Riccardo Del Fra, musicien et compositeur pour le cinéma


Rédigé par - Angers, le 28/01/2010 - 23:19 / modifié le 31/01/2010 - 16:39


En ouverture de l'édition 2010 du festival Premiers Plans, il déclarait : « Qui aime le cinéma aime la vie ! » Rencontre avec un artiste passionné de musique et de cinéma, membre du jury longs métrages cette année.



Riccardo Del Fra
Riccardo Del Fra
Contrebassiste et compositeur de jazz italien
Après avoir étudié la contrebasse au conservatoire de Rome, il est rapidement sollicité pour des enregistrements de musiques de films, comme La cité des femmes, de Fellini. En 1979, il rencontre le trompettiste américain, Chet Baker, avec qui il fait de nombreuses tournées, à travers le monde. Installé à Paris, depuis une trentaine d’années, il dirige aujourd’hui le département jazz et musiques improvisées du Conservatoire National Supérieur de Musique et de Danse de Paris. Depuis une quinzaine d’années, il compose des musiques pour le cinéma. « C’est quelque chose que j’aime particulièrement faire, surtout avec Lucas » (ndlr : Belvaux), notamment dans Rapt, sortie en salle à l’automne dernier. « Pour moi, ce n’est pas une frustration d’être au service des intentions d’un réalisateur, c’est plutôt un challenge de créer un personnage qui maintient le fil à travers le temps du film. (…) Pour lui donner une identité sonore. »

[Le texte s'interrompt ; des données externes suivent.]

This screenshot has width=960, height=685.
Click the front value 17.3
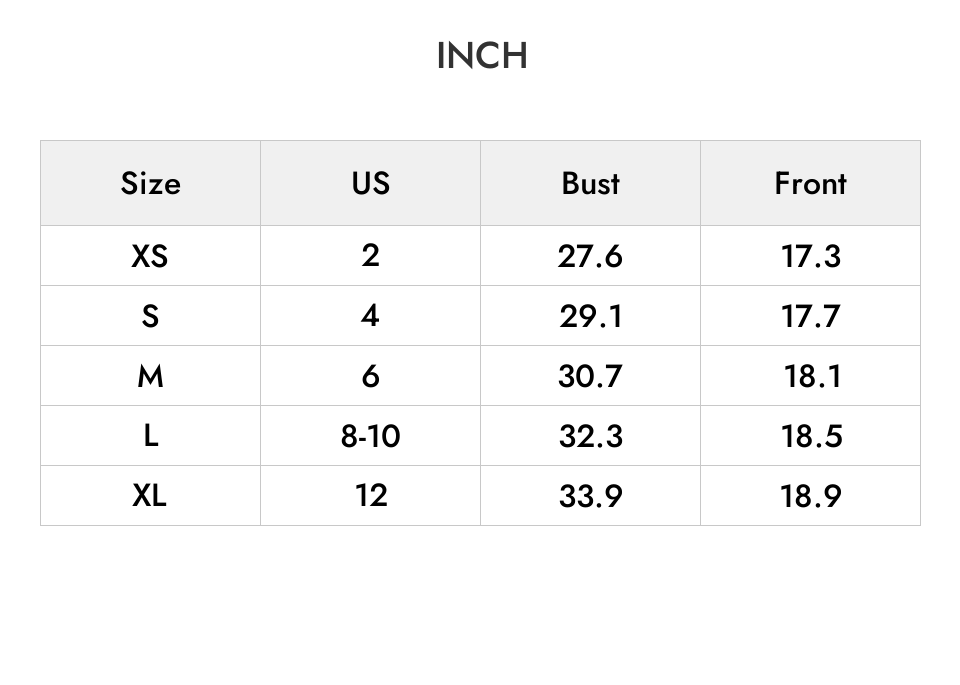click(x=810, y=255)
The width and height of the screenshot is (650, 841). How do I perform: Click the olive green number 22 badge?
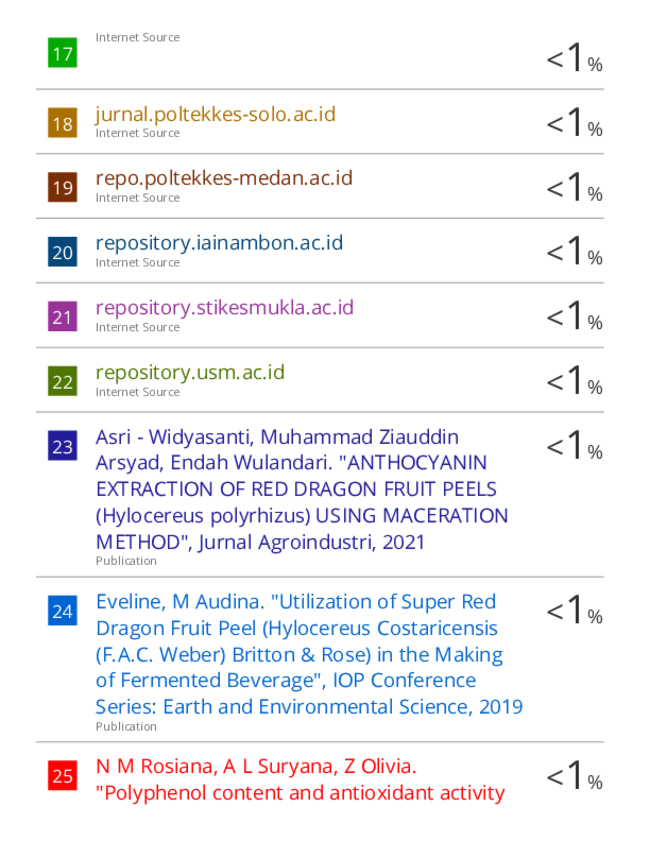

Importance de la rencontre avec le public
« Lors d’un atelier d’été, j’ai rencontré Claude-Eric Poiroux et son équipe. J’ai vu comment l’organisation est impeccable, quel amour l’équipe a pour le cinéma. C’est important de garder cette efficacité, avec autant d’invités de qualité, autant d’ouverture d’esprit et de différences de point de vue, et en même temps garder ce côté humain. » Il accepte donc sans hésiter de rejoindre le jury 2010.

Etre transporté, oublier le reste et ressortir de la salle, différent
Se qualifiant d’assez bon public, il n’a pas d’a priori stylistique ou autre. « J’aime beaucoup découvrir ! (…) Je suis un homme normal, qui entre dans une salle, et qui a envie qu’on lui raconte une histoire », ce qui n’est pas un exercice si simple qu’il peut en avoir l’air. « Parfois, il y a des maladresses dans les premiers films, parfois il y a aussi du génie, des idées extraordinaires, innovatrices. (…) J’aime être transporté, oublier le reste, rentrer dans l’histoire et ressortir de la salle, différent. (…) La forme m’importe beaucoup : à quel moment telle chose arrive, à quel moment le film bascule. »

A voir, l’Armée des ombres et le Cercle rouge, de Jean-Pierre Melville
« J’adore Melville, particulièrement l’Armée des ombres et le Cercle rouge. J’adore également les films de Bertrand Tavernier, et je recommande tout particulièrement Dans la brume électrique. »

Une œuvre hybride en projet
« Je suis sur des projets, qui ne sont pas exclusivement jazz, ni cinéma. En ce moment, je suis en train d’écrire une nouvelle œuvre, dans laquelle j’aimerais intégrer plusieurs langages. Une musique savante, écrite, et l’inclusion de solistes aptes à l’improvisation, en peu de note. » Parallèlement, il poursuit des concerts en tant que contrebassiste.